Task to carry out: Your response should contain each line of the data that includes "ANYC".

Source records:
- - - -
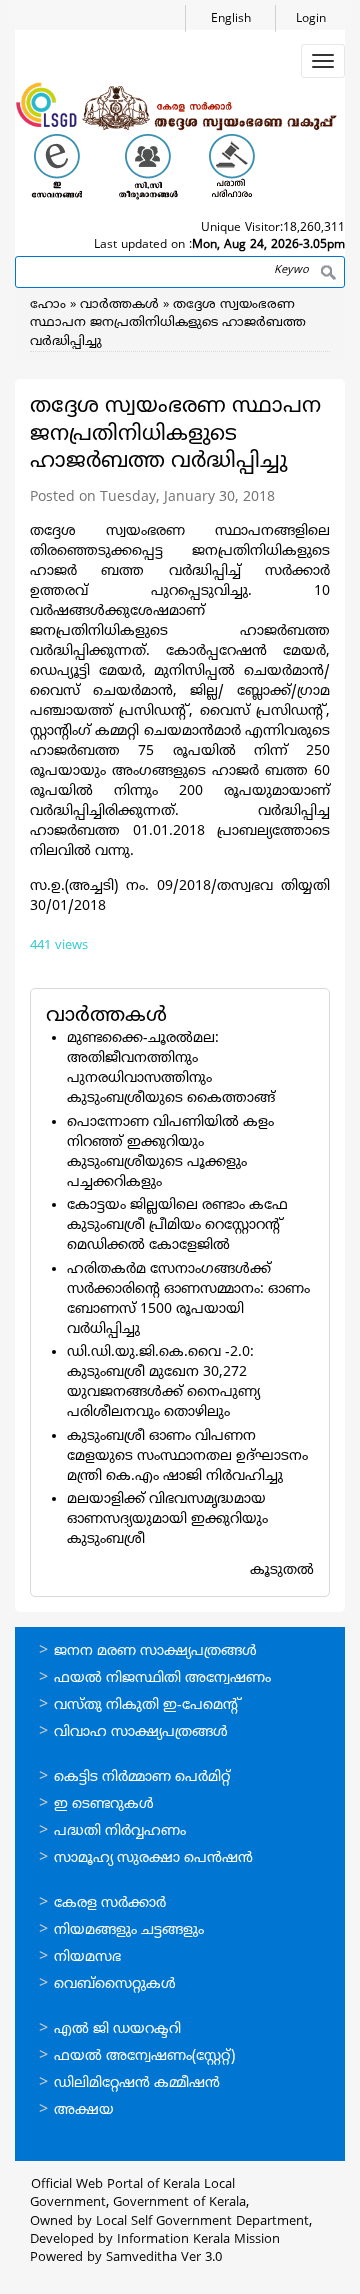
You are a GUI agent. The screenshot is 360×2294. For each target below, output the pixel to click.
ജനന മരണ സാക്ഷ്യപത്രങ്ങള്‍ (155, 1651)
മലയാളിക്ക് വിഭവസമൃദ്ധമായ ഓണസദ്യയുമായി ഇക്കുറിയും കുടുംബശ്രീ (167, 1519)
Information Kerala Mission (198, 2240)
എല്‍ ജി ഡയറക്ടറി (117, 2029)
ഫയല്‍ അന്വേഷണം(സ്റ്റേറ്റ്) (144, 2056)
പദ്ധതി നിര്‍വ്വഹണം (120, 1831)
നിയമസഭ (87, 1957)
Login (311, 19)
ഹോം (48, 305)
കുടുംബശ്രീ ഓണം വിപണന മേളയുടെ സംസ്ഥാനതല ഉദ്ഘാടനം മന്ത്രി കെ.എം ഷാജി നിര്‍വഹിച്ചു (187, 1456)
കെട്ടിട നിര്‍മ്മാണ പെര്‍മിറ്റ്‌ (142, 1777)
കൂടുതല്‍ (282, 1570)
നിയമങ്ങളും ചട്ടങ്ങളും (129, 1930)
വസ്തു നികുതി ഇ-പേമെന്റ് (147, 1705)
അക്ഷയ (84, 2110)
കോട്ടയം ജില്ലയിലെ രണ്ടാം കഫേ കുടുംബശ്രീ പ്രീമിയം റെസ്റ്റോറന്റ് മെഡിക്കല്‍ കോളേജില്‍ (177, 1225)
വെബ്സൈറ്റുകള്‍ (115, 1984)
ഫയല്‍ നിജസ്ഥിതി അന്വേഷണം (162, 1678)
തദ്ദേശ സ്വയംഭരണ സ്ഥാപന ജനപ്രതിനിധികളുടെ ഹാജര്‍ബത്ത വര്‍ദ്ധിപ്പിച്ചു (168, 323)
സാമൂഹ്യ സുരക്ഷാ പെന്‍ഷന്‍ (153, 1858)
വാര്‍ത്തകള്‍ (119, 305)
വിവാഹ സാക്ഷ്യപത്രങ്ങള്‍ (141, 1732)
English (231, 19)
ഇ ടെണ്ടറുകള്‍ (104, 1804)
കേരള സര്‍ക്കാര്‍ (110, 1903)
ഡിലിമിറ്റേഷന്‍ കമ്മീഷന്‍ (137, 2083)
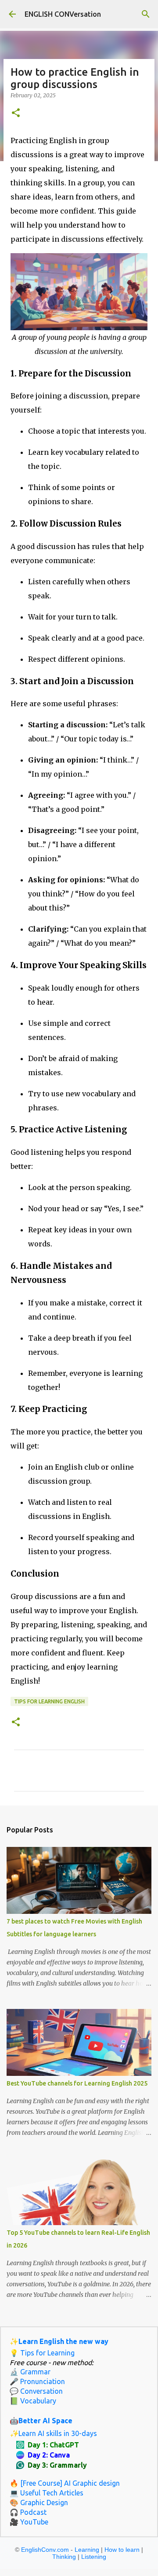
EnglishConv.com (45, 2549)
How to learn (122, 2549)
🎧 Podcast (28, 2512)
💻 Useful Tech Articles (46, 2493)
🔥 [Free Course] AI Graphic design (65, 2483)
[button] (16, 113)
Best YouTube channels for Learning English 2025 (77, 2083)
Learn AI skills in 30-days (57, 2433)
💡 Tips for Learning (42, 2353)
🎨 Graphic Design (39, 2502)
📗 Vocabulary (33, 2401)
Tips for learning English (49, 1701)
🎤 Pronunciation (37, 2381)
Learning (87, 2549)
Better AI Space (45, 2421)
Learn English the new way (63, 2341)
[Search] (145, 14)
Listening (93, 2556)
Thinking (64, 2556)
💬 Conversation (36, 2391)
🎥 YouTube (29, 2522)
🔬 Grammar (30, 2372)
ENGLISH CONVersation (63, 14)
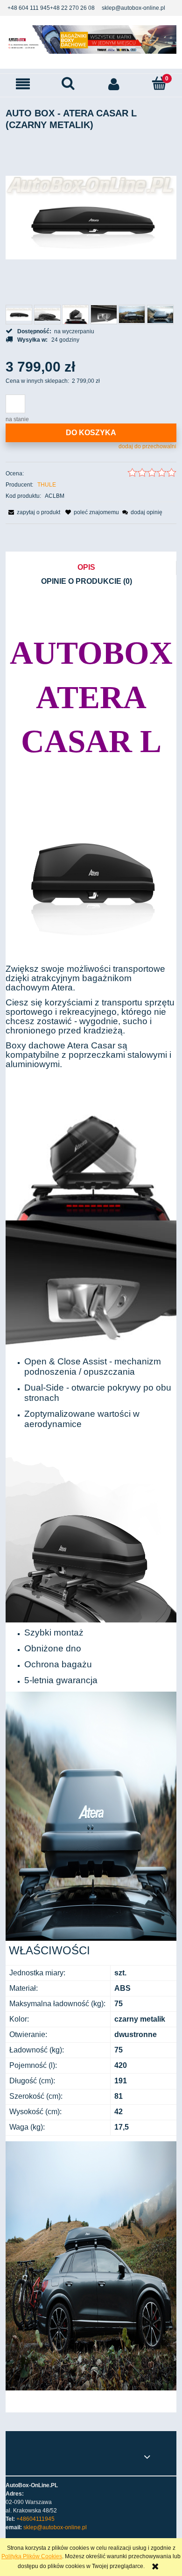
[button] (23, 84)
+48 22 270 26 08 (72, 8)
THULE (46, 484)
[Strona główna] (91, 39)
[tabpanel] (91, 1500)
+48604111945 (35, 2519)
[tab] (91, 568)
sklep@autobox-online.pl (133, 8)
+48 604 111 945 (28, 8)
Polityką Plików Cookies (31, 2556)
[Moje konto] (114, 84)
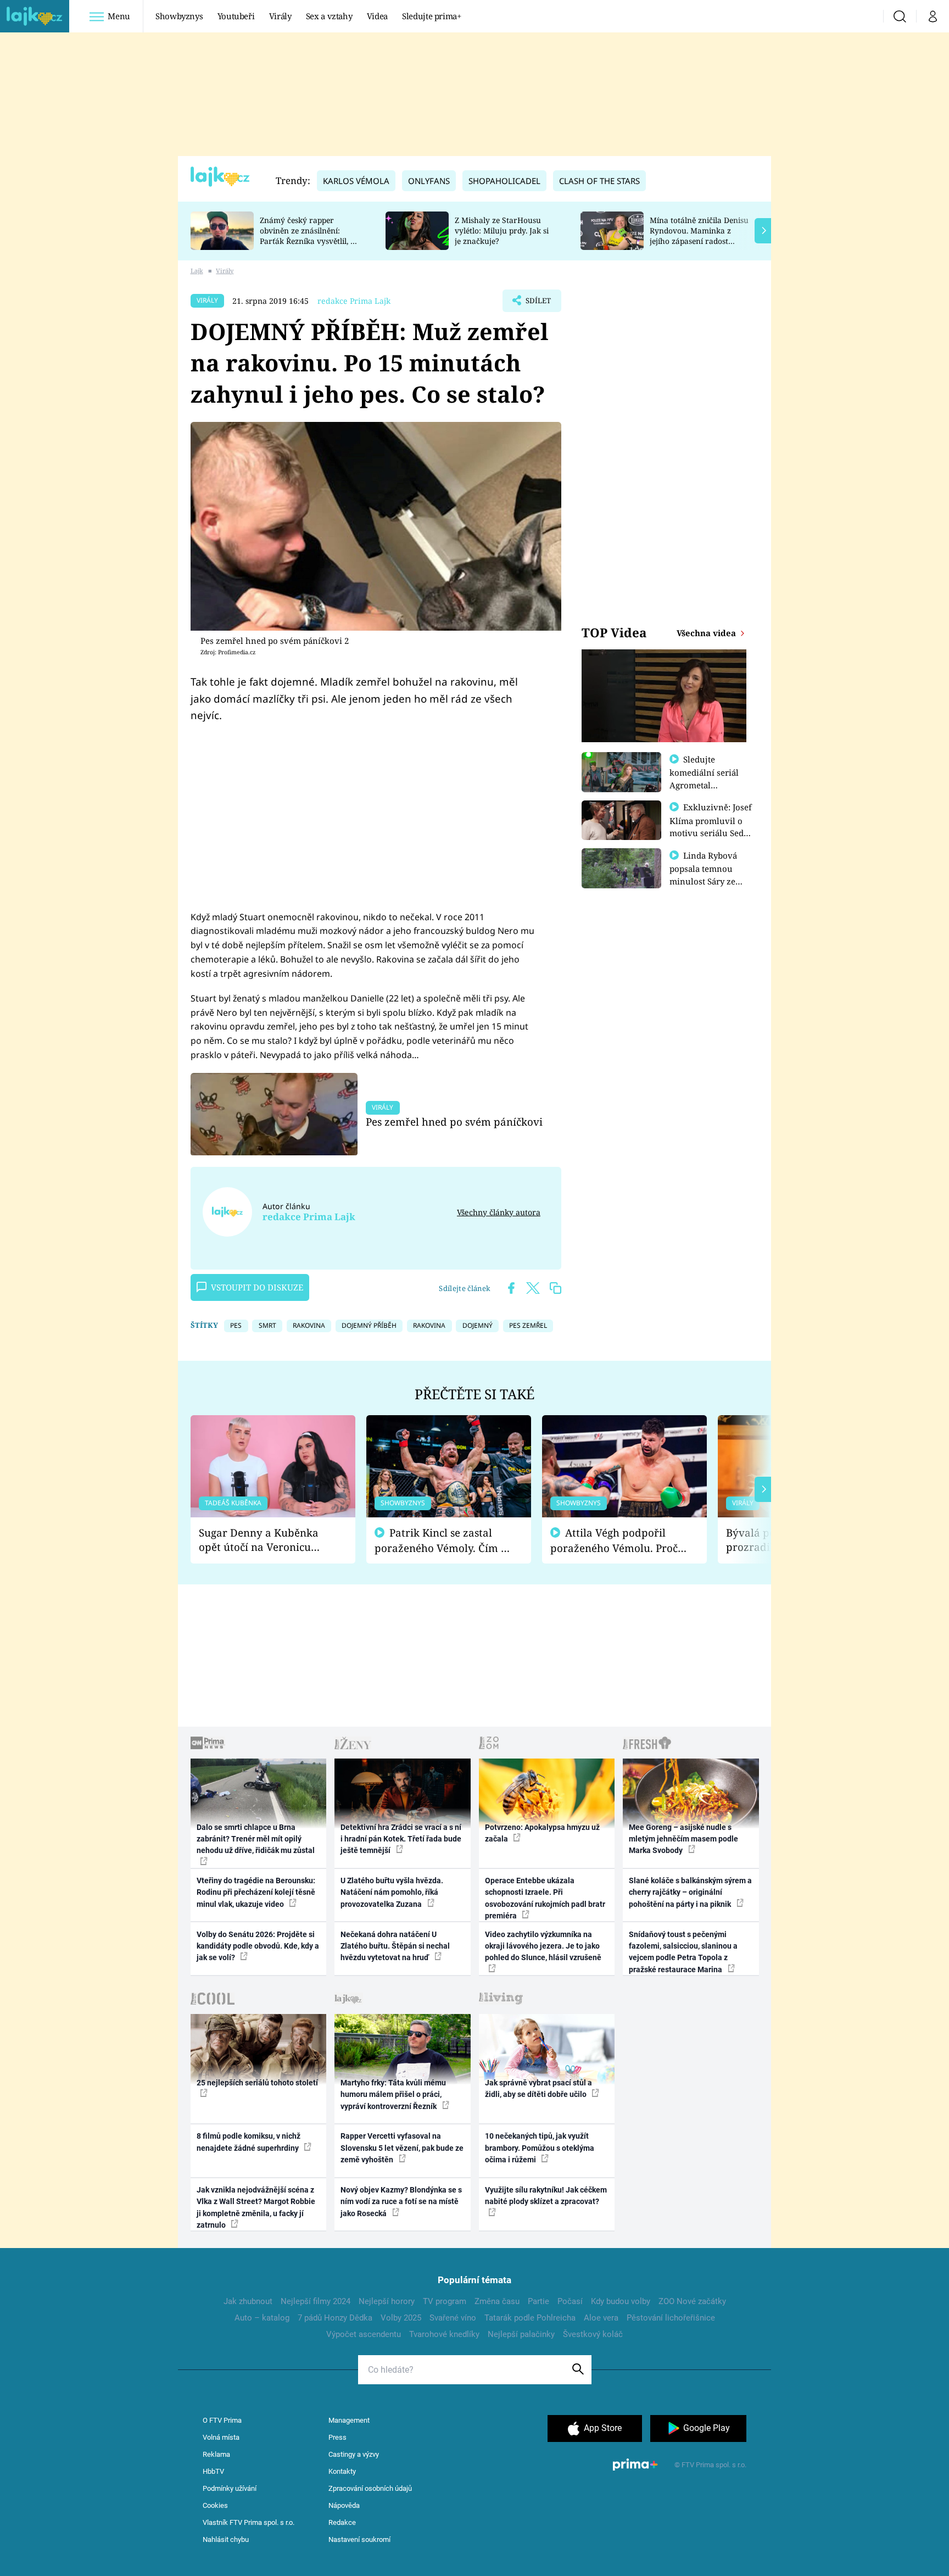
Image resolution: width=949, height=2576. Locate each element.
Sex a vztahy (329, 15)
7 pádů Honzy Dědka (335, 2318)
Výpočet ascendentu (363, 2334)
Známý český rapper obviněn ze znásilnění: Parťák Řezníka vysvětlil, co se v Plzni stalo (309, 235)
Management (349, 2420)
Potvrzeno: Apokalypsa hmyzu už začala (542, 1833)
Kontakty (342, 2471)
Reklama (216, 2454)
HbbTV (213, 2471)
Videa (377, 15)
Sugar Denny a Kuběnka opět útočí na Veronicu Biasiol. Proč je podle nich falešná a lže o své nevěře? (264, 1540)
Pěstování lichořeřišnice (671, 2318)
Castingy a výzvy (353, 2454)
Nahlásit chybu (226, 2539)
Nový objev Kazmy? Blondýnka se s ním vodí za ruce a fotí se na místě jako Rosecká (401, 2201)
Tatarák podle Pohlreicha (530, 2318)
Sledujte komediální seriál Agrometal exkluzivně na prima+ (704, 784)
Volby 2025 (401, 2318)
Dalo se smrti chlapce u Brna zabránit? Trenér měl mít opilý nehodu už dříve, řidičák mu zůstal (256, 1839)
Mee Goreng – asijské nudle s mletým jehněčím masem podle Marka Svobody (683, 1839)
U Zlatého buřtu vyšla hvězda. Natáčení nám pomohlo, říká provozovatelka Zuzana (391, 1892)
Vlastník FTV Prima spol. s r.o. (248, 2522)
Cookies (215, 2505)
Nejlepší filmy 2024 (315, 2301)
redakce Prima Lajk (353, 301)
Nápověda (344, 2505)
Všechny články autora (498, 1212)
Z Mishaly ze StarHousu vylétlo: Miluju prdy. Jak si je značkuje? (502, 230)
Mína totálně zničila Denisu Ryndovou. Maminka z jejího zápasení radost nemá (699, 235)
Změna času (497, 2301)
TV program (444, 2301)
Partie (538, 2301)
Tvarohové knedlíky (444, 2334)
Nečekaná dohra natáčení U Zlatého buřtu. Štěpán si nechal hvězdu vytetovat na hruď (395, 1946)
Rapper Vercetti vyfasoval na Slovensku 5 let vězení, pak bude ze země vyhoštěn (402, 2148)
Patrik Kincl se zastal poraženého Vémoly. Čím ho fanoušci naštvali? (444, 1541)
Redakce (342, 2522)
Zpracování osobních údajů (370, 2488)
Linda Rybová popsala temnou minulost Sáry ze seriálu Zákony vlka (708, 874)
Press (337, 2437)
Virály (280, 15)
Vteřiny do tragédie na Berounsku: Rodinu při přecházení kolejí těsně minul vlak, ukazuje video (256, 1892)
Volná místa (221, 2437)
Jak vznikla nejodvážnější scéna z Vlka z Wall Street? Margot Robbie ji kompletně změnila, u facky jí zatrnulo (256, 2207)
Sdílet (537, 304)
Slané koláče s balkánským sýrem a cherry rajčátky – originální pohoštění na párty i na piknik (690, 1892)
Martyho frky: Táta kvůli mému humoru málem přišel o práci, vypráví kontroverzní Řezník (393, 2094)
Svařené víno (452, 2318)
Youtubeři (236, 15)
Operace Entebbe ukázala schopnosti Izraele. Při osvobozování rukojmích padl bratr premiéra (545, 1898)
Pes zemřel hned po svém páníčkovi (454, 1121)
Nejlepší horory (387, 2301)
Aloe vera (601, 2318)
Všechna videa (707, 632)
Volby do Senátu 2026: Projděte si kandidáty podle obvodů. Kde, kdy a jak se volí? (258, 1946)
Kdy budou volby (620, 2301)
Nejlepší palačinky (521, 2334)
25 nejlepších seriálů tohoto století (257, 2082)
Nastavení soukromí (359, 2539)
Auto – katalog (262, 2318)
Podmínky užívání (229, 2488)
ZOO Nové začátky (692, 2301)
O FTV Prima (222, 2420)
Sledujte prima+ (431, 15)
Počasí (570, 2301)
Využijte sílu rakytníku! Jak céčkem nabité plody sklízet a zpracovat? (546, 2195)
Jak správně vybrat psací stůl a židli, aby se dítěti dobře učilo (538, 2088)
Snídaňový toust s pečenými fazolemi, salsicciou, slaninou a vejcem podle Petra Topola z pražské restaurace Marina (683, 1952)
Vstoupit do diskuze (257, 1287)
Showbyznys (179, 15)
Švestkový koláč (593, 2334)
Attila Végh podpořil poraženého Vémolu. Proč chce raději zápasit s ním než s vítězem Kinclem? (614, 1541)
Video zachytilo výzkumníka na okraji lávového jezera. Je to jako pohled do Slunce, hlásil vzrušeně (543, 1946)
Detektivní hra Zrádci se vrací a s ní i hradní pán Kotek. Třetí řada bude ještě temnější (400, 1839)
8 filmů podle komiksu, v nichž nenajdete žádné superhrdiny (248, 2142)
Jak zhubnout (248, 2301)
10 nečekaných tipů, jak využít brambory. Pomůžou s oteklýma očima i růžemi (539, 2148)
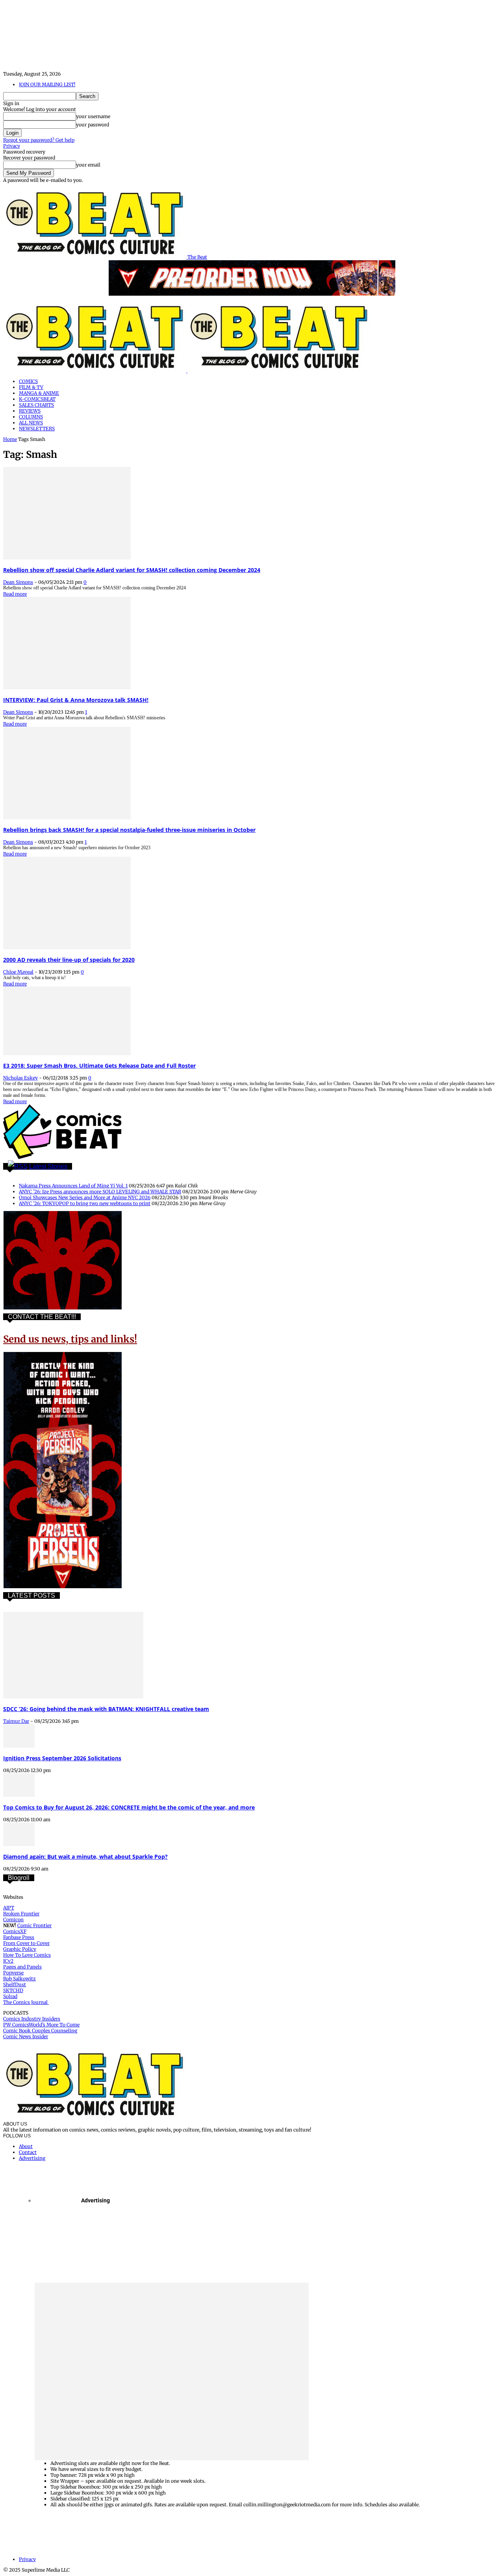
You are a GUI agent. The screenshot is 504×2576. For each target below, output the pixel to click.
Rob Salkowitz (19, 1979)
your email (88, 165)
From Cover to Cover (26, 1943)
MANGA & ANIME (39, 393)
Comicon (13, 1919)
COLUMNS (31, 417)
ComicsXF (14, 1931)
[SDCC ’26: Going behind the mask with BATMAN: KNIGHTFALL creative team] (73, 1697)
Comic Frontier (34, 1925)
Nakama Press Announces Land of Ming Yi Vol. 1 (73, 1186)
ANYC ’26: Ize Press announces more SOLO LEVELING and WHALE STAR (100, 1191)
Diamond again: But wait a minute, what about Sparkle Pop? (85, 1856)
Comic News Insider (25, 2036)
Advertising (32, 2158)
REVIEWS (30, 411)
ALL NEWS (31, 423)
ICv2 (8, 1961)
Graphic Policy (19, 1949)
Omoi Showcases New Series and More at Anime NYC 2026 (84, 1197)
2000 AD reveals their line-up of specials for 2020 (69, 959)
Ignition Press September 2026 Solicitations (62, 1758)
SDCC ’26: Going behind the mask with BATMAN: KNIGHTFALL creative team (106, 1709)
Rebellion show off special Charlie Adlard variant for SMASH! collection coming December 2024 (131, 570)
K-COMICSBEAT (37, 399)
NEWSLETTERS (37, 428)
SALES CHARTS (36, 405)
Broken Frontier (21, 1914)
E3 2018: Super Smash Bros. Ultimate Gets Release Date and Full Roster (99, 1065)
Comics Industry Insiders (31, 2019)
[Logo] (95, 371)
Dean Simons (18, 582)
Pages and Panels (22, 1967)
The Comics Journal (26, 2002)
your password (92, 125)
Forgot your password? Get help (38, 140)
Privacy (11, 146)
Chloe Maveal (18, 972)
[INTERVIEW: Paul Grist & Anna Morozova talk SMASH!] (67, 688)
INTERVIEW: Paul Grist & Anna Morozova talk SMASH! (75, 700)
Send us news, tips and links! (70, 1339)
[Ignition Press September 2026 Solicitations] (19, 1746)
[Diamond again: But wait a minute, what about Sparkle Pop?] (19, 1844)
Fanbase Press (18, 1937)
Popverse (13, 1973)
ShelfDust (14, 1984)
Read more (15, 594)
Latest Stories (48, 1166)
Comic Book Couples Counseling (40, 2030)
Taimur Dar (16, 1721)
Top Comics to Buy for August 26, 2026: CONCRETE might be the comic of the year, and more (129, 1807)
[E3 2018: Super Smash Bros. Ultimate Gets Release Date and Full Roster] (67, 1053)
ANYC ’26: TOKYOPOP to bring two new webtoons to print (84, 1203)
- - - -
Finished exercise:
ANYC ’26: Ize Press announces more SOLO LEVELING and WHALE STAR (100, 1191)
ANYC ’26: TOKYOPOP to bring two new webtoons to print (84, 1203)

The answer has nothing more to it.